Larger octopus have the ability and power to "blow" sand or move sand to create shelter. They do this through a mechanism called jet propulsion, which allow them to pump water out quickly through a siphon exerting enough force to move sediment. This process allows the octopus to dig deep holes for shelter in a matter of minutes. The arms of O. bimaculatus are also useful in creating shelter. Each arm is covered in suckers that give the octopus the ability to grip and move smooth wet surfaces such as rocks and shells.

Octopus tend to move from shelter to shelter only residing in one shelter for a short 1–3 month time period before moving on to the next. Octopus leave their shelters for a number of reasons, the primary reason being to forage. Other reasons include competition for space with other octopus or fleeing an area with high risk of predation.

Predators known to hunt O. bimaculatus include the California sheephead (Semicossyphus pulcher), the kelp bass (Paralabrax clathratus), and the California moray eel (Gymnothorax mordax).

==Life history==
=== Lifespan ===
O. bimaculatus lives about 12–18 months. Young are planktonic for one to several months before settling on the ground. However, in captivity, O. bimaculatus has been observed to live up to 2 years.

=== Reproduction ===
Most matings occur in May and June when water temperatures are rising, and females then lay their eggs between April and August, though they can mate throughout the year.

Mating usually takes between 10 and 60 minutes. During this time, the male extends a modified arm called the hectocotylus, which transfers spermatophores to the female. After the eggs are fertilized, the females lay their eggs in a sheltered area protected by rocks.

Assigned task 1:
Answer these questions from the passage on O. bimaculatus:
(a) For how long does an octopus typically stay in one shelter before moving on?
(b) How long does O. bimaculatus live in the wild?
(c) What is the modified arm that the male extends during mating called?
Assigned task 2:
Carry on the passage on O. bimaculatus from its final sentence, in the same encyclopedic style.

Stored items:
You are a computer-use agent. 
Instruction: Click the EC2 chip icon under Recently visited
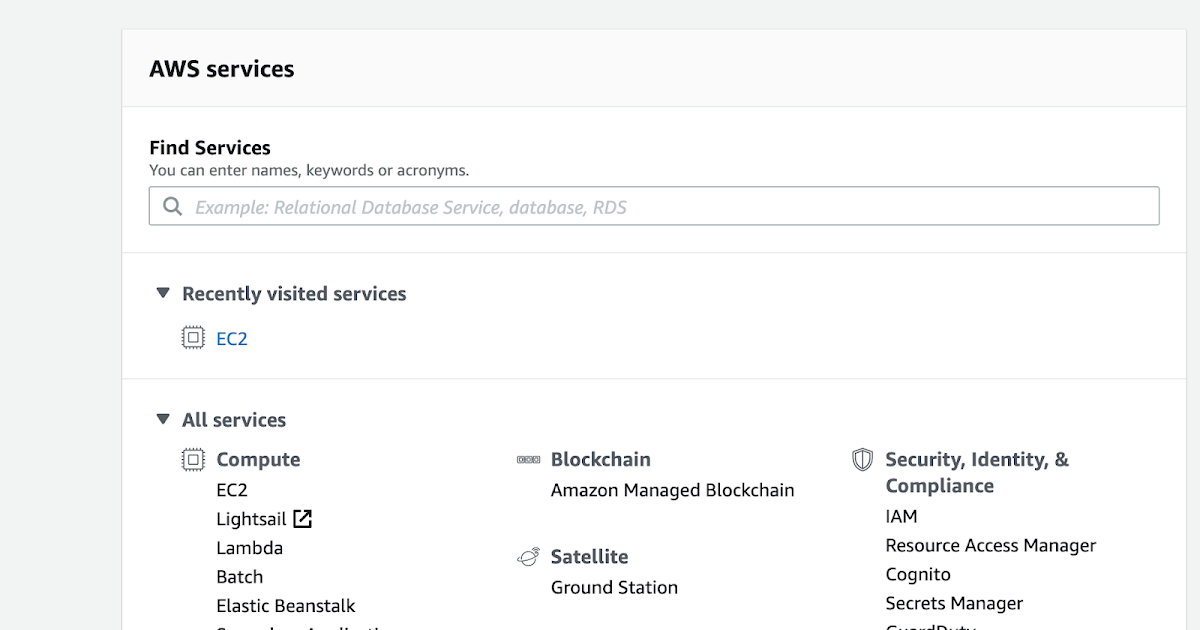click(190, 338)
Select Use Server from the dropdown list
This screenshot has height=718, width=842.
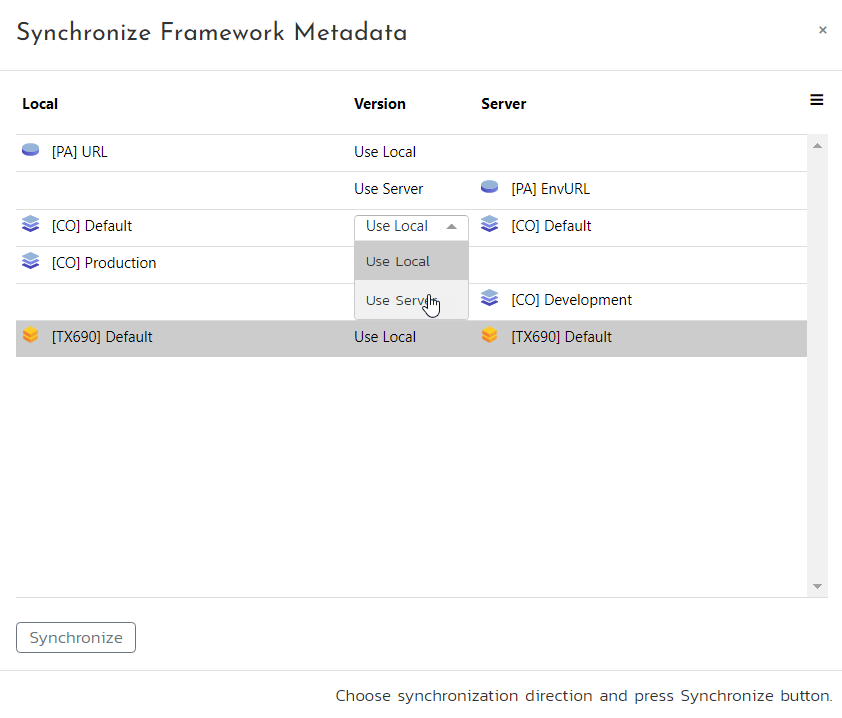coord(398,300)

--

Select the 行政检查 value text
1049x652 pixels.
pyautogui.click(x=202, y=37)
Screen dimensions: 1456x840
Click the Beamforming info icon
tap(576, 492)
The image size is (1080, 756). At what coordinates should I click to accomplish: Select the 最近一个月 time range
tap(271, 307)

==

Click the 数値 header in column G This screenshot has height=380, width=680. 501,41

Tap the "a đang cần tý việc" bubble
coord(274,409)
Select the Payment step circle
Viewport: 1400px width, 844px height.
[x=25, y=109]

Answer area 1:
(a) 1–3 months
(b) About 12–18 months
(c) The hectocotylus

Answer area 2:
The amount of eggs laid depends on the size on the female, but typically the number of eggs are very high, with the average being approximately 20,000 eggs, about 100 to 250 per strand. The larger females tend to lay more eggs than the smaller females. After the eggs are laid, the females stay to care for and protect the eggs until they hatch into planktonic larvae. Females tend to die during the process of watching over the eggs due to starvation and exhaustion.

=== Development ===
The stages of development on average range over a period of 50.4 days after fertilization occurs. The eggs take 30 to 90 days to fully develop, depending on water temperature. Studies have found development time is shortest when the water temperature is at 19.7 C.

There are two major stages in the development; the rapid initial stage and the second slower stage. Newly hatched eggs are planktonic and on average are 4 mm long from the top of the mantle to the end of the arms. Much of the embryonic development is similar to that of the common octopus (Octopus vulgaris).